28. Observability: The Oculus

Context and Problem Statement

LychD operates as a hybrid of deterministic infrastructure and probabilistic AI agents. Maintaining operational coherence requires visibility into both physical health (VRAM/CPU) and cognitive drift (Hallucinations/Loops). Traditional monitoring tools fail to capture the nuance of agentic execution; they see the network request but are blind to the reasoning path that generated it. A unified observability stack is required to illuminate the "Thought Trace"—the causal link from prompt to tool to output—without violating the principle of a lightweight, sovereign kernel.

Requirements

Extension Sovereignty: The observability stack must be strictly optional; the Core must not possess hard dependencies on logfire or opentelemetry SDKs.
Thought Traceability: Mandatory visualization of the full execution tree for every Agent (19) run, including tool arguments and validation retries.
Dual-Layer Monitoring: Separation of monitoring concerns into the "Mind" (Agent logic) and the "Body" (Host hardware and container status).
Physical Integration: Visibility into hardware utilization, specifically GPU memory pressure, to inform the Orchestrator's (21) scheduling decisions.
Privacy Enforcement: Integration with the global LYCHD_SECURE_MODE to allow for the redaction of prompt and completion content from telemetry.

Considered Options

Option 1: The Cloud Native Suite (Prometheus / Grafana / Jaeger)

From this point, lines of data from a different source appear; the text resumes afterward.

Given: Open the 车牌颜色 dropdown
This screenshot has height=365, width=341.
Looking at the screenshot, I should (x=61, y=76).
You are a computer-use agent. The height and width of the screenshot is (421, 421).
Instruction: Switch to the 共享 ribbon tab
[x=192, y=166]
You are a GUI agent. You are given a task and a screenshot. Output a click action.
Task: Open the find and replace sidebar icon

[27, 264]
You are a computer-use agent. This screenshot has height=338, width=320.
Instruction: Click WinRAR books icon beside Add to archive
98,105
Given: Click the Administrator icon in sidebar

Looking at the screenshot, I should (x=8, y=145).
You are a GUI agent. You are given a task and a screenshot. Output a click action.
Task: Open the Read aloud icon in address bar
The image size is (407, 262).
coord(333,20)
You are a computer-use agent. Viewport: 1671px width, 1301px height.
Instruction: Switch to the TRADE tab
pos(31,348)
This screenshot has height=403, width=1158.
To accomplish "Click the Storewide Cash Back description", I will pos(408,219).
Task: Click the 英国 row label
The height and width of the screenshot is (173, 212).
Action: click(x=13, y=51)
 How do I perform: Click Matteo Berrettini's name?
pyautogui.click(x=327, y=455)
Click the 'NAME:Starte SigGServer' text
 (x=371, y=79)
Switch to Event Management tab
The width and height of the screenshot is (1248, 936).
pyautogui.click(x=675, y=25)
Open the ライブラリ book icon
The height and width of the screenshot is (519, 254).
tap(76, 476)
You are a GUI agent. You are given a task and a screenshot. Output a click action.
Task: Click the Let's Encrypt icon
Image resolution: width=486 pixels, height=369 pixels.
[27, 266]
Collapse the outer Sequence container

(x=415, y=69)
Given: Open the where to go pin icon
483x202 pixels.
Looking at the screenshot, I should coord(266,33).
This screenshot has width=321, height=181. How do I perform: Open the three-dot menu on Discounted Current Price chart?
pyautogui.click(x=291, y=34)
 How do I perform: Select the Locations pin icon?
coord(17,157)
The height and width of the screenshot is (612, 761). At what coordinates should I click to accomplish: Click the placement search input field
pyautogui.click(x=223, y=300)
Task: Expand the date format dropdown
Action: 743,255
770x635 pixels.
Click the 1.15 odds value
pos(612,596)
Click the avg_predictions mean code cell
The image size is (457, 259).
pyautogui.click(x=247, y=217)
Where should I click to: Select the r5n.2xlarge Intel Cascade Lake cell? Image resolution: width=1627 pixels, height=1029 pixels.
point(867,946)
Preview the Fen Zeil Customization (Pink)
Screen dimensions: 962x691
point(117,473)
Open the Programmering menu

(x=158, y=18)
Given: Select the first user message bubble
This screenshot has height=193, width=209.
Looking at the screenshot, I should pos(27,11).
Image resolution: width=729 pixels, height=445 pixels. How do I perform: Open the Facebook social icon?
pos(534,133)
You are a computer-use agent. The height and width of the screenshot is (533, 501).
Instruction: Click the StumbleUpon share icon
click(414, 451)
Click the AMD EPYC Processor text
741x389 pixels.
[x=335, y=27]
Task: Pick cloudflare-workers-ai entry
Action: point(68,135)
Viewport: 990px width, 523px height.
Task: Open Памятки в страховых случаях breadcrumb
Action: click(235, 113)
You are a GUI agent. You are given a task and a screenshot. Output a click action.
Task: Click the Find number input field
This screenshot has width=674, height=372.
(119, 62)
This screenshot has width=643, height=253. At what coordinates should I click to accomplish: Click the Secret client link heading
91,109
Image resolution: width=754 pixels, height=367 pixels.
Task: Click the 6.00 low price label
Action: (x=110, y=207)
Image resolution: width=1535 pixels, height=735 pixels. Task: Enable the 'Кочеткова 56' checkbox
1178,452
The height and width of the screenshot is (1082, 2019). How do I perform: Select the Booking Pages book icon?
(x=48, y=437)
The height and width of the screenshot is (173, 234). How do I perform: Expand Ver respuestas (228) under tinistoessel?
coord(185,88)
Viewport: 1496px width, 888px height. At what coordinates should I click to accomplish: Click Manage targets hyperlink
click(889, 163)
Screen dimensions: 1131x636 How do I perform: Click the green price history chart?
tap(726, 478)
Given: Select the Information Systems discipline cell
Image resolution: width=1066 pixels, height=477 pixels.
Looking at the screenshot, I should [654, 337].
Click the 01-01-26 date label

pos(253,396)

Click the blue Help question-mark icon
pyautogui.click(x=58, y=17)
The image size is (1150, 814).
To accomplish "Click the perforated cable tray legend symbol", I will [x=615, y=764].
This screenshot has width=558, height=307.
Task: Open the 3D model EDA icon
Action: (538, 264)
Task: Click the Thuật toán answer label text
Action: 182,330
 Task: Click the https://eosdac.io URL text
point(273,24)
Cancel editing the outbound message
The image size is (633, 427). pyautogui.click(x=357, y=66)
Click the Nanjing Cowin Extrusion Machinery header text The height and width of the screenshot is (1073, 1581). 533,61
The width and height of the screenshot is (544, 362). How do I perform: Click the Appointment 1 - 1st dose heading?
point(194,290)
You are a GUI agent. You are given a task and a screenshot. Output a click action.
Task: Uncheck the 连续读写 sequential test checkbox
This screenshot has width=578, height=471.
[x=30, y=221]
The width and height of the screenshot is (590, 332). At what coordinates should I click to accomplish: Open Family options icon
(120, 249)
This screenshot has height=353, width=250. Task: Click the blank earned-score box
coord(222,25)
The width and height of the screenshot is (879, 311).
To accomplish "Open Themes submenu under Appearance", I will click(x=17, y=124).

Deploying the standard enterprise observability stack. - Pros: Maximum power and industry standard. - Cons: Extreme Overhead. Requires 3-4 heavy containers and massive RAM allocation just to monitor a single node. The complexity of PromQL and Grafana dashboarding is disproportionate to the needs of a personal daemon.

Option 2: Persistence-Layer Logging

Storing all traces and metrics directly as JSONB rows in the Phylactery (06). - Pros: Zero extra infrastructure; unified backups. - Cons: Wrong Tool. Relational databases are inefficient for high-frequency time-series events. Building a specialized Trace UI within the Altar is a massive development diversion from core AI capabilities.

Option 3: The Oculus (Phoenix + Cockpit)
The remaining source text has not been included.